[start EXCERPTED PASSAGE]
# Is this true? Is it safe?



## Speed Racer (Oct 21, 2009)

A lot of people leave their horses loose in stock trailers, or take out the dividers in regular trailers to make one big box stall.

A horse in a loose box will find their most comfortable position and stand there. They're not going to be moving around all that much.

Honestly, it's not any more dangerous than any other type of hauling.


----------



## fkonidaris (Jan 26, 2012)

Speedracer, thank you for the answer! Phew! It sounded like a cool idea to me to allow ahorse some extra room and comfort, but then I started worrying, what if she starts moving all over? I'm thinking of getting a slant load trailer once I have a little more saved up and would love to be able to give my horse the most comfortable ride as possible!


----------



## texasgal (Jul 25, 2008)

One of my geldings rode all the way from north Arkansas loose in the back section of a stock trailer. (We had two other horses in the front .. but they were tied.)


----------



## NBEventer (Sep 15, 2012)

I prefer hauling my horse in a loose box. And actually anytime you hire a long distance hauler, unless otherwise requested your horse will be in a box. Horses will actually lay down and sleep on long hauls in a loose box. 

Some horsse prefer standing sideways, some prefer standing on a slant and others will like to stand backwards. Every horse is different.

So nope, no worries about being in a loose box


----------



## DraftyAiresMum (Jun 1, 2011)

That's how I trailered my gelding to his new barn. He wasn't stressed and was happy as a clam (it was his first time in a trailer since he was a weanling and he's coming four in May).
_Posted via Mobile Device_


----------



## peppersgirl (Aug 24, 2012)

I personally don't like to let a horse roam freely about the trailer...They only time I do it is if I am hauling a horse who hasn't been hauled before (when we brought our newest horse, jazz home she had free reign of the trailer)... Not that I think its dangerous or anything, and I have hauled plenty of cows and other livestock, but when they do get the mind to move, you can feel it..I don't like that LOL.


----------



## Kayella (Feb 11, 2012)

Speed Racer said:


> A horse in a loose box will find their most comfortable position and stand there. They're not going to be moving around all that much.


Can you give that memo to Henny? :lol: Lately I've been hauling him tied with a straightload divider. However any time I hauled him before his accident, I'd take out the divider and let him loose. On the way home from the vet's after his accident, he was pacing circles while we were going 70 miles an hour. :shock: That might have been his brain injury getting irritated when he was getting all hyped up, though. When he's "free to move about the cabin" he takes full advantage of it LOL. But with the divider in, he stands there calmly like a big boy.
[end EXCERPTED PASSAGE]
[start GIVEN DATA]
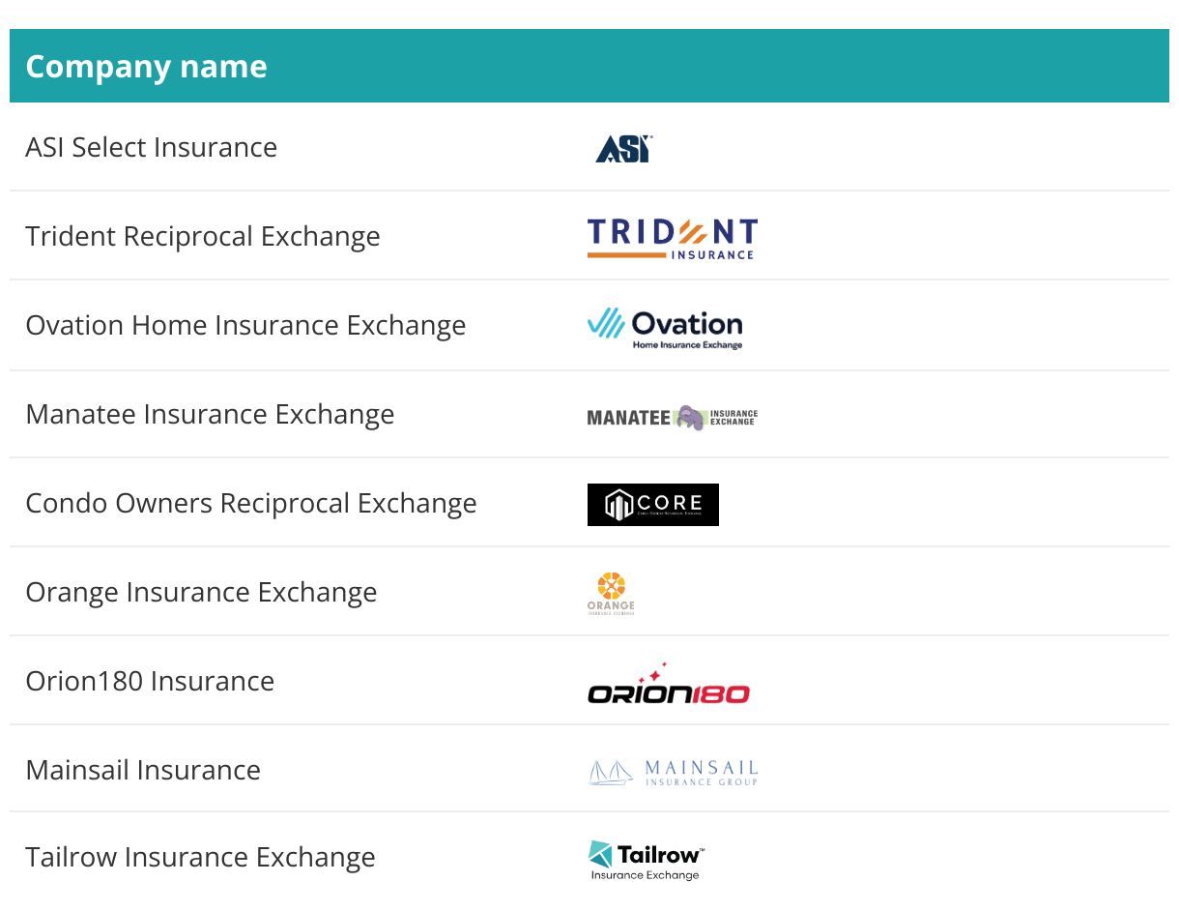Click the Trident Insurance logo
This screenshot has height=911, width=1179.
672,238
[end GIVEN DATA]
[start GIVEN DATA]
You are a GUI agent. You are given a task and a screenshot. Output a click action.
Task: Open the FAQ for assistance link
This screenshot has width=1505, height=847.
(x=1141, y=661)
[end GIVEN DATA]
[start GIVEN DATA]
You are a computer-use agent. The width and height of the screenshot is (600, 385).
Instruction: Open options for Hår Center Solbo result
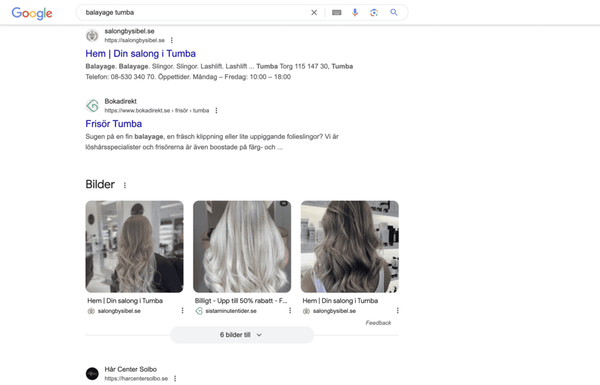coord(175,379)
[end GIVEN DATA]
### WHAT THE EXERCISE ASKS
Continue the forum thread on hauling horses loose in a trailer, starting after its last post.

### WRITTEN RESPONSE
----------



## Speed Racer (Oct 21, 2009)

Silly Henny! He's supposed to stand still!


----------



## Kayella (Feb 11, 2012)

Very silly Henny! He's so clumsy on solid ground but can pace circles in a moving trailer. I just don't get him sometimes. 

But I find no problem hauling a horse free without the divider. I will say though that your horse should be used to being tied with a divider in just in case they need to be hauled like that in the future. That's why I started hauling Henny with the divider in, so he could get used to it.
_Posted via Mobile Device_


----------



## Speed Racer (Oct 21, 2009)

My trailer has a divider and it's too heavy for me to take out myself, so mine get hauled that way. They don't seem to have much of an issue with it.


----------



## Failbhe (May 8, 2012)

I still don't have my own trailer either, though we're hoping to get one soon. I've been lucky enough to have a friend with a trailer offer us rides and she has a 16' stock trailer with a center divider - I'd never seen a trailer with a box stall type setup before. Her gelding and my mare seem to travel very well in it, and now that's what I'm looking for when we buy our own.


----------



## smrobs (Jul 30, 2008)

Most of the time, my horses are hauled free in a stock trailer (even if there are 2 or 3 in there together). Never had a problem yet. They tend to get into a comfortable position and stay there.


----------



## churumbeque (Dec 20, 2009)

fkonidaris said:


> Speedracer, thank you for the answer! Phew! It sounded like a cool idea to me to allow ahorse some extra room and comfort, but then I started worrying, what if she starts moving all over? I'm thinking of getting a slant load trailer once I have a little more saved up and would love to be able to give my horse the most comfortable ride as possible!


 Might be more of an issue if you were pulling with a undersized vehicle.


----------



## MyBoyPuck (Mar 27, 2009)

I hauled my horse that way for two seasons. I don't think he moved much at all during transit. I always found him standing the same way he was when we left. I like the idea of him being able to find his own balancing sweet spot.


----------



## HollyBubbles (Jun 22, 2009)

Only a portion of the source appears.